[Provided data — start]

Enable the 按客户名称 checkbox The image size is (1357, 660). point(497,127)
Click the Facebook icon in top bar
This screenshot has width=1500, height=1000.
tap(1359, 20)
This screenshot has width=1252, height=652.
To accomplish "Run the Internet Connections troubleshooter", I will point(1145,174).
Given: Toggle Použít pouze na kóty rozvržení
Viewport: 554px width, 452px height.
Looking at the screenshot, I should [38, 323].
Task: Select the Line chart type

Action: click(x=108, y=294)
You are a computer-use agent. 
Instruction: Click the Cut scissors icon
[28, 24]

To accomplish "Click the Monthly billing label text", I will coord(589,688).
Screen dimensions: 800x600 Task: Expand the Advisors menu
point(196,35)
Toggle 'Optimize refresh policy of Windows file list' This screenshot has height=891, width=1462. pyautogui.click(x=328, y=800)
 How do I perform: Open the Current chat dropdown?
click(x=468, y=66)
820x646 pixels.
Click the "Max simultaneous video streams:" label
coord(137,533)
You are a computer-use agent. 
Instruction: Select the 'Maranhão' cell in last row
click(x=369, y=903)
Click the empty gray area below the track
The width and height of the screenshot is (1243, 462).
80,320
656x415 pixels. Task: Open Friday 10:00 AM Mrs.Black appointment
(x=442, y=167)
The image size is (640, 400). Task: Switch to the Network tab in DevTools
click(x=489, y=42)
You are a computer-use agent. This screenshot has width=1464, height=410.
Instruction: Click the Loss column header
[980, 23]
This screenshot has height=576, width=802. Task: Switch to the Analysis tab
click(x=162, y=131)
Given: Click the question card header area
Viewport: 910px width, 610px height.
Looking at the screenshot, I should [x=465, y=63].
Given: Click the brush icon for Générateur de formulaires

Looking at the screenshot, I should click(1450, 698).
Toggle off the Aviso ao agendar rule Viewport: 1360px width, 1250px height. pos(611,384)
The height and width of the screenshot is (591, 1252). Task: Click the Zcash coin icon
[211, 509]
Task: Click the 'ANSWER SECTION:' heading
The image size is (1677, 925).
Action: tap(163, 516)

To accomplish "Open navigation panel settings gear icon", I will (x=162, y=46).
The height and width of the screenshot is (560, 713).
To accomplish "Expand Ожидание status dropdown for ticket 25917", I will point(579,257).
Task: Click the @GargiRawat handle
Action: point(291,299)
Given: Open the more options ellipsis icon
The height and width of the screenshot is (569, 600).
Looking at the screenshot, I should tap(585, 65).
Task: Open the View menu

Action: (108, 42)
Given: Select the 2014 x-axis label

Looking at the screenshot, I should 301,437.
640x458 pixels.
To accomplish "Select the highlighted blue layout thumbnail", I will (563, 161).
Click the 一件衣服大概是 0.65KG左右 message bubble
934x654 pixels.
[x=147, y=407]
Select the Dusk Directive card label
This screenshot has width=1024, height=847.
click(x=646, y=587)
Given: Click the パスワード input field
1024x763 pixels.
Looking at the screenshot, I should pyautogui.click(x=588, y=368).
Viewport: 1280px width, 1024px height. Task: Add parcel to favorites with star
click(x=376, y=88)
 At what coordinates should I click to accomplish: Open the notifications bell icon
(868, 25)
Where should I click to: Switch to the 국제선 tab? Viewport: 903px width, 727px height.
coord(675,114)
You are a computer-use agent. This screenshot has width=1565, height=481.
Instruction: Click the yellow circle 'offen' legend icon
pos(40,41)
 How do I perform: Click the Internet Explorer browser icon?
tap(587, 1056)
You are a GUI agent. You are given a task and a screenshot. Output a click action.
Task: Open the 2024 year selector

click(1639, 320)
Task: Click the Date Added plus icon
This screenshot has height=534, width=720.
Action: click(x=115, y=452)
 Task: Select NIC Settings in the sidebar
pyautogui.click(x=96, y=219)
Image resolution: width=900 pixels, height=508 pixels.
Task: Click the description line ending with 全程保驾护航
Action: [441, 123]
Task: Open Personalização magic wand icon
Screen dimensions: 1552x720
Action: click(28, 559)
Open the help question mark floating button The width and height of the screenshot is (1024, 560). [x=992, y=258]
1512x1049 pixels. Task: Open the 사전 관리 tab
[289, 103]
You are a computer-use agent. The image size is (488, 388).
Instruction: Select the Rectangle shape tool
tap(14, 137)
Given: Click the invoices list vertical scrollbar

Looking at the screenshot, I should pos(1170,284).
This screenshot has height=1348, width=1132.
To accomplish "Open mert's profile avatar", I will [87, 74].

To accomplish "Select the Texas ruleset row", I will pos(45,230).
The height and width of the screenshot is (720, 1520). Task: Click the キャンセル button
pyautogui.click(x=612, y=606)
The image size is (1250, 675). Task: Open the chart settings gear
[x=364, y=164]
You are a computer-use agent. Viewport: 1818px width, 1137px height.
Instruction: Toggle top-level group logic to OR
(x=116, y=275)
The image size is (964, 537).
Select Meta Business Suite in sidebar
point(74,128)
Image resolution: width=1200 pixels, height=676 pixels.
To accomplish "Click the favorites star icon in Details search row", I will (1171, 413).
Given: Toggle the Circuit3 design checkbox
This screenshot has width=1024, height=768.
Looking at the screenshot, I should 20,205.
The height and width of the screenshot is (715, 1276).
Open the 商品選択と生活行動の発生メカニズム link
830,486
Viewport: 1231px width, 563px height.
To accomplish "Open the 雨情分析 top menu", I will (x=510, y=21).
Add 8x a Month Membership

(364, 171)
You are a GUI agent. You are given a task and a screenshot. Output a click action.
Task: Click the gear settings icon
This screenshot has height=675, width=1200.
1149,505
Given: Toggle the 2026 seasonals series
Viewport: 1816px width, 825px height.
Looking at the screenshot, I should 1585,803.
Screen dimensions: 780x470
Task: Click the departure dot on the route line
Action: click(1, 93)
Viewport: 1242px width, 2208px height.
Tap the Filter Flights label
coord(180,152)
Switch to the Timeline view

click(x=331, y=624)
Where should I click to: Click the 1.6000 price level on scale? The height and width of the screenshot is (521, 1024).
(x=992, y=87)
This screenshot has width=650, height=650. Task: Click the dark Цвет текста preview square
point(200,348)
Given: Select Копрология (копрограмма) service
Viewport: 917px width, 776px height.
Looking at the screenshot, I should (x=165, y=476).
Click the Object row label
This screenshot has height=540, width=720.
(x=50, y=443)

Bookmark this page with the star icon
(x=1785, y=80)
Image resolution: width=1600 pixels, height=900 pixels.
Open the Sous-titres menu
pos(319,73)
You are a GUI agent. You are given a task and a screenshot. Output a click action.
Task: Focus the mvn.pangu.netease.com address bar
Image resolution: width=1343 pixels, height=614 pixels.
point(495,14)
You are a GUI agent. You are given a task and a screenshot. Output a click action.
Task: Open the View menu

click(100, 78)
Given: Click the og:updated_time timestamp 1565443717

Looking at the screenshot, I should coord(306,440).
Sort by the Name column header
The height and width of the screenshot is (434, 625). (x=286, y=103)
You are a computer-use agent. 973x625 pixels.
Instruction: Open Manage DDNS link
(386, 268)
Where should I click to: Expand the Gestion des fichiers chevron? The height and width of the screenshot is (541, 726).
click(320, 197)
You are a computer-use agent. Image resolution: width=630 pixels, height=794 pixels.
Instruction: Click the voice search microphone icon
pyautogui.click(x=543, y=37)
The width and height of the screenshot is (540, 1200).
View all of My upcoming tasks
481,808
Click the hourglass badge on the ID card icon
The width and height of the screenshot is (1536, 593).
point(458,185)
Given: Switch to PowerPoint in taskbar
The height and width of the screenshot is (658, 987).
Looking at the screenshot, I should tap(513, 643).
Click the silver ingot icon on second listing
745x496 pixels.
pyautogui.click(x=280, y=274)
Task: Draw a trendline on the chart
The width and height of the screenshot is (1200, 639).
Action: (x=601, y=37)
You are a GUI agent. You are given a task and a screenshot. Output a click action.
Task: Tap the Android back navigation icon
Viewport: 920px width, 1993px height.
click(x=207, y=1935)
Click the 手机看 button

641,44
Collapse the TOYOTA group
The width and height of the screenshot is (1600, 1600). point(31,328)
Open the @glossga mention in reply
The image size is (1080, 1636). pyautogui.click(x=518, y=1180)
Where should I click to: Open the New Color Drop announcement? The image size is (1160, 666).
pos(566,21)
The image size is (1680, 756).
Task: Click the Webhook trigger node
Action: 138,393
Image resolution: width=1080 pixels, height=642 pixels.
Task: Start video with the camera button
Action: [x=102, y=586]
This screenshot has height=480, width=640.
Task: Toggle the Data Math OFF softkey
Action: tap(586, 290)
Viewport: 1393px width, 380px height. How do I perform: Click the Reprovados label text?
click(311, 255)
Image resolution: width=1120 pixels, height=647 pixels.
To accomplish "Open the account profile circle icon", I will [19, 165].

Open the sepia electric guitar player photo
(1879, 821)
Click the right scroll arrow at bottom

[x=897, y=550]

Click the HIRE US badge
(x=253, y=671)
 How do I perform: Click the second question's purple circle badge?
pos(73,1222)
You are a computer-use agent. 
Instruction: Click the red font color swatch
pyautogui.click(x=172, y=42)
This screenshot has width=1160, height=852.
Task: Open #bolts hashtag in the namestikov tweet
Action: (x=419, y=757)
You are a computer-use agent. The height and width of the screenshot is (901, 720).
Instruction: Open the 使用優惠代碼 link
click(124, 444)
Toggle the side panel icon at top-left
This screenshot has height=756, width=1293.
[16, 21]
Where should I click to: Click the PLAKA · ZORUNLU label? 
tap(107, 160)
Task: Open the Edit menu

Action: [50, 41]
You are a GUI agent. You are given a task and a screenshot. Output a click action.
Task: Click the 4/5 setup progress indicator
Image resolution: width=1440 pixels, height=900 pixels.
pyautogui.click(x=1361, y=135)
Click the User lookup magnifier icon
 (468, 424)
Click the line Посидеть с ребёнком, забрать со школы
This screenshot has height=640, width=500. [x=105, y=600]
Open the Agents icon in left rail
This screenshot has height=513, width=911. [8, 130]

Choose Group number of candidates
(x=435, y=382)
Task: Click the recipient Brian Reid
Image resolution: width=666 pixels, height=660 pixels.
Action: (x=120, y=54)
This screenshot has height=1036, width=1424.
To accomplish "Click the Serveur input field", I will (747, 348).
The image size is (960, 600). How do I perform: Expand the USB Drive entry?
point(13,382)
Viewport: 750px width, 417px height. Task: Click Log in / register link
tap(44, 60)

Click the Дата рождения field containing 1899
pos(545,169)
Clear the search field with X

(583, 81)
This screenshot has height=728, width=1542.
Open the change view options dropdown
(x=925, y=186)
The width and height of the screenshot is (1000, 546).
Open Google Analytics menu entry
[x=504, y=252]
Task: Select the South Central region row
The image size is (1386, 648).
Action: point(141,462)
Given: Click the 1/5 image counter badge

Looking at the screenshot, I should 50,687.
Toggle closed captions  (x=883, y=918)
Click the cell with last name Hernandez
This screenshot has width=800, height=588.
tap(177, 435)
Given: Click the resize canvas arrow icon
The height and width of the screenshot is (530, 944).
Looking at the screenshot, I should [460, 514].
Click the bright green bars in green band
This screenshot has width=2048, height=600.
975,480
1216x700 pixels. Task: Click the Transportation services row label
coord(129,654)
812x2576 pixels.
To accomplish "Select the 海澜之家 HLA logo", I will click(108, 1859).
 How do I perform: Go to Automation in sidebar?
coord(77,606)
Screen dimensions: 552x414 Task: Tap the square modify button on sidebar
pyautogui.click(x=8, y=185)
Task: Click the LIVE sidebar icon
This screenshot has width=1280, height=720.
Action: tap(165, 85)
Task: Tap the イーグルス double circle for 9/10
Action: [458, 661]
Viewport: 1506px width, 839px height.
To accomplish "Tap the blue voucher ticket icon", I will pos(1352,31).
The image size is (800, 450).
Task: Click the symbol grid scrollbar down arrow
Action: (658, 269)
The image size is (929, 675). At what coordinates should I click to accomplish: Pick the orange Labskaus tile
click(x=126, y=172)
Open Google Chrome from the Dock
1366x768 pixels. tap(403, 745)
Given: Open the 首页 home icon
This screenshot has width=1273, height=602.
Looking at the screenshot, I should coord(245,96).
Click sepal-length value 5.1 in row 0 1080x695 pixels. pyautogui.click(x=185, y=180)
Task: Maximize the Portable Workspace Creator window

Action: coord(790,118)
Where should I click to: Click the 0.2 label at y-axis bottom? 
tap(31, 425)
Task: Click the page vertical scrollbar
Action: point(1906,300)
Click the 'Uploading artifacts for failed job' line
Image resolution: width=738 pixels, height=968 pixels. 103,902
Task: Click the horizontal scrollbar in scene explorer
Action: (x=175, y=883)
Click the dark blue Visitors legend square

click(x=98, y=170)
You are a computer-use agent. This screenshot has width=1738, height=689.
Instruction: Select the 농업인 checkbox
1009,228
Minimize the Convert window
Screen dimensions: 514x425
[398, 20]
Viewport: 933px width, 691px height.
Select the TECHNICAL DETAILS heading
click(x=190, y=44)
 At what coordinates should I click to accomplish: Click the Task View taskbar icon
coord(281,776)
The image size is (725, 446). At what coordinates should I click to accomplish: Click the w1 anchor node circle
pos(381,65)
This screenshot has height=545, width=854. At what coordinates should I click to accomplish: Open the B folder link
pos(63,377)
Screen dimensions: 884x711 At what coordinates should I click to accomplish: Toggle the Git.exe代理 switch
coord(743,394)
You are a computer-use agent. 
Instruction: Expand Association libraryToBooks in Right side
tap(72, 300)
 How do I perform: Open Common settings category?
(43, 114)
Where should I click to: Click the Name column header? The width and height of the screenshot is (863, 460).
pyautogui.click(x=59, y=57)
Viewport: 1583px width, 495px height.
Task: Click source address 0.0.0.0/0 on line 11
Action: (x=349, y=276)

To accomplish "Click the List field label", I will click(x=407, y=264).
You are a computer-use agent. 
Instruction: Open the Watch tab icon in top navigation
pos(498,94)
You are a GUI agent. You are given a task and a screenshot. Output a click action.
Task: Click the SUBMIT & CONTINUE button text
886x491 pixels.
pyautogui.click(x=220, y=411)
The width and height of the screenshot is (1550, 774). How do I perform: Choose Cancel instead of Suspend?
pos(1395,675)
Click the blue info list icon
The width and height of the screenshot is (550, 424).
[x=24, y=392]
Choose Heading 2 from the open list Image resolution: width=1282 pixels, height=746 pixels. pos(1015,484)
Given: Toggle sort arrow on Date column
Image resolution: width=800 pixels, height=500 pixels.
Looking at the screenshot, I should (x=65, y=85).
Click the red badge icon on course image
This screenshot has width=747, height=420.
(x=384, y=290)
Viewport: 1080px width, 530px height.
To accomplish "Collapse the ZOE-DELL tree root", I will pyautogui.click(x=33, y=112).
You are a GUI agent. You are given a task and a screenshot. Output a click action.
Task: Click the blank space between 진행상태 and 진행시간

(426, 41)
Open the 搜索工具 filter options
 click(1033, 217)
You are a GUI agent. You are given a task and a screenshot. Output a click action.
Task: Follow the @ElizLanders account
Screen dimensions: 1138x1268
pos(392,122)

[Provided data — finish]

How to complete this task → Using the entries above, quote each line verbatim from the first through the line that contains "The height and width of the screenshot is (560, 713).".

Problem solution →
Enable the 按客户名称 checkbox The image size is (1357, 660). point(497,127)
Click the Facebook icon in top bar
This screenshot has width=1500, height=1000.
tap(1359, 20)
This screenshot has width=1252, height=652.
To accomplish "Run the Internet Connections troubleshooter", I will point(1145,174).
Given: Toggle Použít pouze na kóty rozvržení
Viewport: 554px width, 452px height.
Looking at the screenshot, I should [38, 323].
Task: Select the Line chart type

Action: click(x=108, y=294)
You are a computer-use agent. 
Instruction: Click the Cut scissors icon
[28, 24]

To accomplish "Click the Monthly billing label text", I will coord(589,688).
Screen dimensions: 800x600 Task: Expand the Advisors menu
point(196,35)
Toggle 'Optimize refresh policy of Windows file list' This screenshot has height=891, width=1462. pyautogui.click(x=328, y=800)
 How do I perform: Open the Current chat dropdown?
click(x=468, y=66)
820x646 pixels.
Click the "Max simultaneous video streams:" label
coord(137,533)
You are a computer-use agent. 
Instruction: Select the 'Maranhão' cell in last row
click(x=369, y=903)
Click the empty gray area below the track
The width and height of the screenshot is (1243, 462).
80,320
656x415 pixels. Task: Open Friday 10:00 AM Mrs.Black appointment
(x=442, y=167)
The image size is (640, 400). Task: Switch to the Network tab in DevTools
click(x=489, y=42)
You are a computer-use agent. This screenshot has width=1464, height=410.
Instruction: Click the Loss column header
[980, 23]
This screenshot has height=576, width=802. Task: Switch to the Analysis tab
click(x=162, y=131)
Given: Click the question card header area
Viewport: 910px width, 610px height.
Looking at the screenshot, I should [x=465, y=63].
Given: Click the brush icon for Générateur de formulaires

Looking at the screenshot, I should click(1450, 698).
Toggle off the Aviso ao agendar rule Viewport: 1360px width, 1250px height. pos(611,384)
The height and width of the screenshot is (591, 1252). Task: Click the Zcash coin icon
[211, 509]
Task: Click the 'ANSWER SECTION:' heading
The image size is (1677, 925).
Action: tap(163, 516)

To accomplish "Open navigation panel settings gear icon", I will (x=162, y=46).
The height and width of the screenshot is (560, 713).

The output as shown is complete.